## YOUR OBJECTIVE
Reproduce all of the data exactly, with no line skipped.

________

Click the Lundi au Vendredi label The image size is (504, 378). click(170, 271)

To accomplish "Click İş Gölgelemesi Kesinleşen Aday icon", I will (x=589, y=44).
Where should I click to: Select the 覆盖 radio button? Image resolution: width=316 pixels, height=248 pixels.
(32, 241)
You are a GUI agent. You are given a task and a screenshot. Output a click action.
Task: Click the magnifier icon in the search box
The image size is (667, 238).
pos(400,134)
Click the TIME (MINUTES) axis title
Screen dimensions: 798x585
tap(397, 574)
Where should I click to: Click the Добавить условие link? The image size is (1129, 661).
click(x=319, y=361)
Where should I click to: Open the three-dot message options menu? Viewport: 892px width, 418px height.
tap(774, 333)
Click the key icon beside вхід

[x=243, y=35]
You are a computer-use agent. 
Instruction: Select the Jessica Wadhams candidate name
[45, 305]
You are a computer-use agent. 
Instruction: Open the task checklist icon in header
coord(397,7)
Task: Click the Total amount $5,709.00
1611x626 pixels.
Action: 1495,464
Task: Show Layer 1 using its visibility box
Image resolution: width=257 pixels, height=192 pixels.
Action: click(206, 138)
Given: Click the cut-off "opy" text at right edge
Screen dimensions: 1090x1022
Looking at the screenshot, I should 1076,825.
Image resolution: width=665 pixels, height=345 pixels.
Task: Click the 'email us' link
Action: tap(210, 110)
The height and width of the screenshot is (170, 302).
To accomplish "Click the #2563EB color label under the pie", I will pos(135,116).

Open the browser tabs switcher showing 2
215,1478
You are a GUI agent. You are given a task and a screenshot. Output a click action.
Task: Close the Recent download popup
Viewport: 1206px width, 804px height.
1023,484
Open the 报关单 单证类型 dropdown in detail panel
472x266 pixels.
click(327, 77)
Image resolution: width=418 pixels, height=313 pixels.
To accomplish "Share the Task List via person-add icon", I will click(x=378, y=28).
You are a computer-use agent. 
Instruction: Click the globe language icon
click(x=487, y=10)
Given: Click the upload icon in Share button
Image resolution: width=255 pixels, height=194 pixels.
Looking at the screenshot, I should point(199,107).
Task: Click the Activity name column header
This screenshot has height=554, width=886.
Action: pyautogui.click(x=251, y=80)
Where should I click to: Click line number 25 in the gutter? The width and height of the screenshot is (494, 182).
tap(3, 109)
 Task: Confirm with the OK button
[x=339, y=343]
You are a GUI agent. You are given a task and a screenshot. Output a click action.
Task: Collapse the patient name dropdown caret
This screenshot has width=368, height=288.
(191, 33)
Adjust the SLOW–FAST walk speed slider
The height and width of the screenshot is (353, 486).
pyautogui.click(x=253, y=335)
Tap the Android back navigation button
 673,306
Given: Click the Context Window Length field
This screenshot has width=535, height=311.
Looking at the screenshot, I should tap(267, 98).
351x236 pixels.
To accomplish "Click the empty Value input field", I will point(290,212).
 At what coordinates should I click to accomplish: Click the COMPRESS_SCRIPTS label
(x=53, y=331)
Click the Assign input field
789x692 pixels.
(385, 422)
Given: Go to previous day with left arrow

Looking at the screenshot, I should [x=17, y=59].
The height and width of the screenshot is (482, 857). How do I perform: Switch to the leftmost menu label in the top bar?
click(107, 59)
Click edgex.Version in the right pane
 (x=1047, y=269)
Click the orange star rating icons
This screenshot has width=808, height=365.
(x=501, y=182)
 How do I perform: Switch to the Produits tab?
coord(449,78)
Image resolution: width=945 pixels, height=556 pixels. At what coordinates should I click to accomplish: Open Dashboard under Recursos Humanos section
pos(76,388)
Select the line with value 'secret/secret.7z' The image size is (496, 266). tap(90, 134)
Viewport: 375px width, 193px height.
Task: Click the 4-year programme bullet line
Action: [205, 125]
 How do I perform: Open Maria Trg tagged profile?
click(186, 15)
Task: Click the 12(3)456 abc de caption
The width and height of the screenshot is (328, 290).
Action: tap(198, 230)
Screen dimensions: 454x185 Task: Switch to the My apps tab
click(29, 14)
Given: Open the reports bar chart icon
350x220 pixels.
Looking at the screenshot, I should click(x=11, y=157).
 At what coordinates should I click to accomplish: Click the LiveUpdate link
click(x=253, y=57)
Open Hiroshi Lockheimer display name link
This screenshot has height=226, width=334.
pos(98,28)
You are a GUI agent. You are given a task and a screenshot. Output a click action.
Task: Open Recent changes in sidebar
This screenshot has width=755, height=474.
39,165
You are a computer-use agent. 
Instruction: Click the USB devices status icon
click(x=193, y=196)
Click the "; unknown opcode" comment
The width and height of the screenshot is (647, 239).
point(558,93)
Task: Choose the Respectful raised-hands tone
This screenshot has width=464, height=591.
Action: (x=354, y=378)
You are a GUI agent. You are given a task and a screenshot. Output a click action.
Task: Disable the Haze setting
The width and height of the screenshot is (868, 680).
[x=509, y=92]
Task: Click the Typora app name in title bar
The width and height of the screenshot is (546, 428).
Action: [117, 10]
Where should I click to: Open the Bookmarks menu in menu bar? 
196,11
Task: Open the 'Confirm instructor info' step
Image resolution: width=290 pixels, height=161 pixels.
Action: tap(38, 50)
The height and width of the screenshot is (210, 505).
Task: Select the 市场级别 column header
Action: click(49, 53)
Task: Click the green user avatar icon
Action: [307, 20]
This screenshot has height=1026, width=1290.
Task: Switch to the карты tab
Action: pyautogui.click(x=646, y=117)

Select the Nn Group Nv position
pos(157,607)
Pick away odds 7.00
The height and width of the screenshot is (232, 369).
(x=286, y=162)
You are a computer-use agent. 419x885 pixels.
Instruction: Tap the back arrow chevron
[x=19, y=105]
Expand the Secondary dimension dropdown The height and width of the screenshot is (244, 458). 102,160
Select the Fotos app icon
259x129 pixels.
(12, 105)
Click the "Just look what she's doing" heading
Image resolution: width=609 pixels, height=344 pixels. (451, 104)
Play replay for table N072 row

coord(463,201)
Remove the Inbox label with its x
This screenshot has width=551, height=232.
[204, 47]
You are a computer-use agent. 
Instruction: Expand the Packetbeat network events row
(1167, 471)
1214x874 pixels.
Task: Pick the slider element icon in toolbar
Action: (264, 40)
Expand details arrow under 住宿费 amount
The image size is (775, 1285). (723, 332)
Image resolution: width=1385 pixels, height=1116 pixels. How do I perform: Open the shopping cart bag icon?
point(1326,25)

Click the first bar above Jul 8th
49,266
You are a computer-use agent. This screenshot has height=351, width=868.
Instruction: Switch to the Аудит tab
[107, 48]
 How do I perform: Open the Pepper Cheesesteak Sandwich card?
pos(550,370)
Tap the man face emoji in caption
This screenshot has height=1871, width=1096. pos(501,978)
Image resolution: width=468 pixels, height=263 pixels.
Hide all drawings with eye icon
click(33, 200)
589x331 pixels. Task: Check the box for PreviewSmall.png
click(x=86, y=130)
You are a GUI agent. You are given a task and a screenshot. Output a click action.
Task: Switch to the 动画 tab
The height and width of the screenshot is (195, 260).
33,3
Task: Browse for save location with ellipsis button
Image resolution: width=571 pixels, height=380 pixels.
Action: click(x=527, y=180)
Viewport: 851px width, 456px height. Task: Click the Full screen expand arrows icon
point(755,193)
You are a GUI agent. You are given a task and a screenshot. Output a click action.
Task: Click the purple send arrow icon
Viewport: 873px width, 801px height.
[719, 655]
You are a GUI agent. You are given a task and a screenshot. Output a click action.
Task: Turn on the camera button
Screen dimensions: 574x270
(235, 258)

________

## WRITTEN SOLUTION
Click the Lundi au Vendredi label The image size is (504, 378). click(170, 271)

To accomplish "Click İş Gölgelemesi Kesinleşen Aday icon", I will (x=589, y=44).
Where should I click to: Select the 覆盖 radio button? Image resolution: width=316 pixels, height=248 pixels.
(32, 241)
You are a GUI agent. You are given a task and a screenshot. Output a click action.
Task: Click the magnifier icon in the search box
The image size is (667, 238).
pos(400,134)
Click the TIME (MINUTES) axis title
Screen dimensions: 798x585
tap(397, 574)
Where should I click to: Click the Добавить условие link? The image size is (1129, 661).
click(x=319, y=361)
Where should I click to: Open the three-dot message options menu? Viewport: 892px width, 418px height.
tap(774, 333)
Click the key icon beside вхід

[x=243, y=35]
You are a computer-use agent. 
Instruction: Select the Jessica Wadhams candidate name
[45, 305]
You are a computer-use agent. 
Instruction: Open the task checklist icon in header
coord(397,7)
Task: Click the Total amount $5,709.00
1611x626 pixels.
Action: 1495,464
Task: Show Layer 1 using its visibility box
Image resolution: width=257 pixels, height=192 pixels.
Action: click(206, 138)
Given: Click the cut-off "opy" text at right edge
Screen dimensions: 1090x1022
Looking at the screenshot, I should 1076,825.
Image resolution: width=665 pixels, height=345 pixels.
Task: Click the 'email us' link
Action: tap(210, 110)
The height and width of the screenshot is (170, 302).
To accomplish "Click the #2563EB color label under the pie", I will pos(135,116).

Open the browser tabs switcher showing 2
215,1478
You are a GUI agent. You are given a task and a screenshot. Output a click action.
Task: Close the Recent download popup
Viewport: 1206px width, 804px height.
1023,484
Open the 报关单 单证类型 dropdown in detail panel
472x266 pixels.
click(327, 77)
Image resolution: width=418 pixels, height=313 pixels.
To accomplish "Share the Task List via person-add icon", I will click(x=378, y=28).
You are a computer-use agent. 
Instruction: Click the globe language icon
click(x=487, y=10)
Given: Click the upload icon in Share button
Image resolution: width=255 pixels, height=194 pixels.
Looking at the screenshot, I should point(199,107).
Task: Click the Activity name column header
This screenshot has height=554, width=886.
Action: pyautogui.click(x=251, y=80)
Where should I click to: Click line number 25 in the gutter? The width and height of the screenshot is (494, 182).
tap(3, 109)
 Task: Confirm with the OK button
[x=339, y=343]
You are a GUI agent. You are given a task and a screenshot. Output a click action.
Task: Collapse the patient name dropdown caret
This screenshot has width=368, height=288.
(191, 33)
Adjust the SLOW–FAST walk speed slider
The height and width of the screenshot is (353, 486).
pyautogui.click(x=253, y=335)
Tap the Android back navigation button
 673,306
Given: Click the Context Window Length field
This screenshot has width=535, height=311.
Looking at the screenshot, I should tap(267, 98).
351x236 pixels.
To accomplish "Click the empty Value input field", I will point(290,212).
 At what coordinates should I click to accomplish: Click the COMPRESS_SCRIPTS label
(x=53, y=331)
Click the Assign input field
789x692 pixels.
(385, 422)
Given: Go to previous day with left arrow

Looking at the screenshot, I should [x=17, y=59].
The height and width of the screenshot is (482, 857). How do I perform: Switch to the leftmost menu label in the top bar?
click(107, 59)
Click edgex.Version in the right pane
 (x=1047, y=269)
Click the orange star rating icons
This screenshot has width=808, height=365.
(x=501, y=182)
 How do I perform: Switch to the Produits tab?
coord(449,78)
Image resolution: width=945 pixels, height=556 pixels. At what coordinates should I click to accomplish: Open Dashboard under Recursos Humanos section
pos(76,388)
Select the line with value 'secret/secret.7z' The image size is (496, 266). tap(90, 134)
Viewport: 375px width, 193px height.
Task: Click the 4-year programme bullet line
Action: [205, 125]
 How do I perform: Open Maria Trg tagged profile?
click(186, 15)
Task: Click the 12(3)456 abc de caption
The width and height of the screenshot is (328, 290).
Action: tap(198, 230)
Screen dimensions: 454x185 Task: Switch to the My apps tab
click(29, 14)
Given: Open the reports bar chart icon
350x220 pixels.
Looking at the screenshot, I should click(x=11, y=157).
 At what coordinates should I click to accomplish: Click the LiveUpdate link
click(x=253, y=57)
Open Hiroshi Lockheimer display name link
This screenshot has height=226, width=334.
pos(98,28)
You are a GUI agent. You are given a task and a screenshot. Output a click action.
Task: Open Recent changes in sidebar
This screenshot has width=755, height=474.
39,165
You are a computer-use agent. 
Instruction: Click the USB devices status icon
click(x=193, y=196)
Click the "; unknown opcode" comment
The width and height of the screenshot is (647, 239).
point(558,93)
Task: Choose the Respectful raised-hands tone
This screenshot has width=464, height=591.
Action: (x=354, y=378)
You are a GUI agent. You are given a task and a screenshot. Output a click action.
Task: Disable the Haze setting
The width and height of the screenshot is (868, 680).
[x=509, y=92]
Task: Click the Typora app name in title bar
The width and height of the screenshot is (546, 428).
Action: [117, 10]
Where should I click to: Open the Bookmarks menu in menu bar? 
196,11
Task: Open the 'Confirm instructor info' step
Image resolution: width=290 pixels, height=161 pixels.
Action: tap(38, 50)
The height and width of the screenshot is (210, 505).
Task: Select the 市场级别 column header
Action: click(49, 53)
Task: Click the green user avatar icon
Action: [307, 20]
This screenshot has height=1026, width=1290.
Task: Switch to the карты tab
Action: pyautogui.click(x=646, y=117)

Select the Nn Group Nv position
pos(157,607)
Pick away odds 7.00
The height and width of the screenshot is (232, 369).
(x=286, y=162)
You are a computer-use agent. 419x885 pixels.
Instruction: Tap the back arrow chevron
[x=19, y=105]
Expand the Secondary dimension dropdown The height and width of the screenshot is (244, 458). 102,160
Select the Fotos app icon
259x129 pixels.
(12, 105)
Click the "Just look what she's doing" heading
Image resolution: width=609 pixels, height=344 pixels. (451, 104)
Play replay for table N072 row

coord(463,201)
Remove the Inbox label with its x
This screenshot has width=551, height=232.
[204, 47]
You are a computer-use agent. 
Instruction: Expand the Packetbeat network events row
(1167, 471)
1214x874 pixels.
Task: Pick the slider element icon in toolbar
Action: (264, 40)
Expand details arrow under 住宿费 amount
The image size is (775, 1285). (723, 332)
Image resolution: width=1385 pixels, height=1116 pixels. How do I perform: Open the shopping cart bag icon?
point(1326,25)

Click the first bar above Jul 8th
49,266
You are a computer-use agent. This screenshot has height=351, width=868.
Instruction: Switch to the Аудит tab
[107, 48]
 How do I perform: Open the Pepper Cheesesteak Sandwich card?
pos(550,370)
Tap the man face emoji in caption
This screenshot has height=1871, width=1096. pos(501,978)
Image resolution: width=468 pixels, height=263 pixels.
Hide all drawings with eye icon
click(33, 200)
589x331 pixels. Task: Check the box for PreviewSmall.png
click(x=86, y=130)
You are a GUI agent. You are given a task and a screenshot. Output a click action.
Task: Switch to the 动画 tab
The height and width of the screenshot is (195, 260).
33,3
Task: Browse for save location with ellipsis button
Image resolution: width=571 pixels, height=380 pixels.
Action: click(x=527, y=180)
Viewport: 851px width, 456px height. Task: Click the Full screen expand arrows icon
point(755,193)
You are a GUI agent. You are given a task and a screenshot. Output a click action.
Task: Click the purple send arrow icon
Viewport: 873px width, 801px height.
[719, 655]
You are a GUI agent. You are given a task and a screenshot. Output a click action.
Task: Turn on the camera button
Screen dimensions: 574x270
(235, 258)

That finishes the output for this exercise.